TEXT PASSAGE:
Discerning of Rice Landraces (Oryza sativa L.) for Morpho-physiological, Antioxidant Enzyme Activity, and Molecular Markers’ Responses to Induced Salt Stress at the Seedling Stage

  • Md. Rasel
  • Md. Tahjib-Ul-Arif
  • Md. Amir Hossain
  • Md. Abu SayedEmail author
  • Lutful Hassan


Salinity has been identified as key abiotic stress factor limiting rice production in many countries around the globe, including Bangladesh. In the present study, we examined the effects of salt-induced toxicity on growth of rice landraces for screening salt-tolerant genotypes by assessing morpho-physiological, biochemical, and molecular responses. Screening of 28 rice genotypes at seedling stage was performed at 12 dS m−1 salinity level in hydroponic media. Most of the rice genotypes showed an apparent reduction in growth traits, while a fewer showed less reduction under salinity stress. Euclidean clustering and heatmap based on morpho-physiological parameters dissected rice genotypes into three major clusters, viz., susceptible, moderately tolerant, and tolerant. Results of cluster analysis revealed Nonabokra, Hogla, Ghunsi, Holdegotal, Nonabokra, and Kanchon as salt-tolerant rice genotypes. These genotypes also were grouped using three microsatellite markers, viz., RM493, RM3412b, and RM140 that were closely linked to saltol QTL showed Hogla, Ghunsi, Holdegotal, Nonabokra, Kanchon, BINA dhan-8, and BINA dhan-10 as salt-tolerant genotypes considering genetic similarity in dendrogram. The positive relationships of Na+/K+ ratio with hydrogen peroxide (H2O2) and malondialdehyde (MDA), and antioxidant enzymes’ activity in the tolerant rice genotypes indicated their importance for improving salinity tolerance. The salt-tolerant landraces showed lower Na+/K+ ratio, high proline accumulation, lower H2O2 accumulation and MDA content, and higher catalase and ascorbate peroxidase activities. Higher antioxidant enzymes’ activity and lower H2O2 accumulation in tolerant genotypes indicate their abilities to fight against oxidative stress. Based on all morpho-physiological clustering, biochemical response, and molecular dendrogram, Nonabokra, Hogla, Ghunsi, Holdegotal, and Kanchon were identified as the salt-tolerant landraces. Therefore, these identified salt-tolerant landraces could be useful to improve breeding program for the development of salt-tolerant high-yielding rice cultivars in future.

THE PROBLEM: In the abstract on rice landraces and salt stress, at what salinity level were the 28 rice genotypes screened? You won't need the listing for anything here.

DATA SECTION:
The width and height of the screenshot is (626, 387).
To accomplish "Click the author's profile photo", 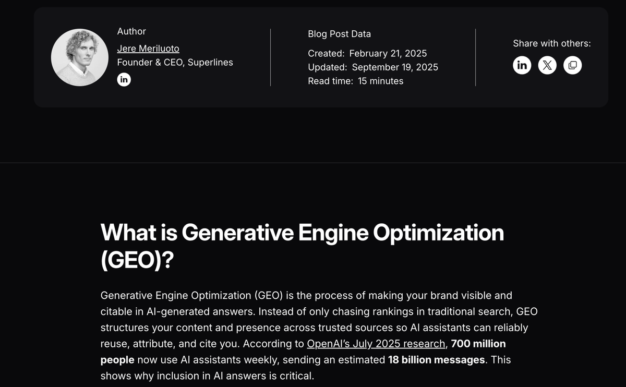I will (80, 57).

THE ANSWER: They were screened at 12 dS m−1 in hydroponic media.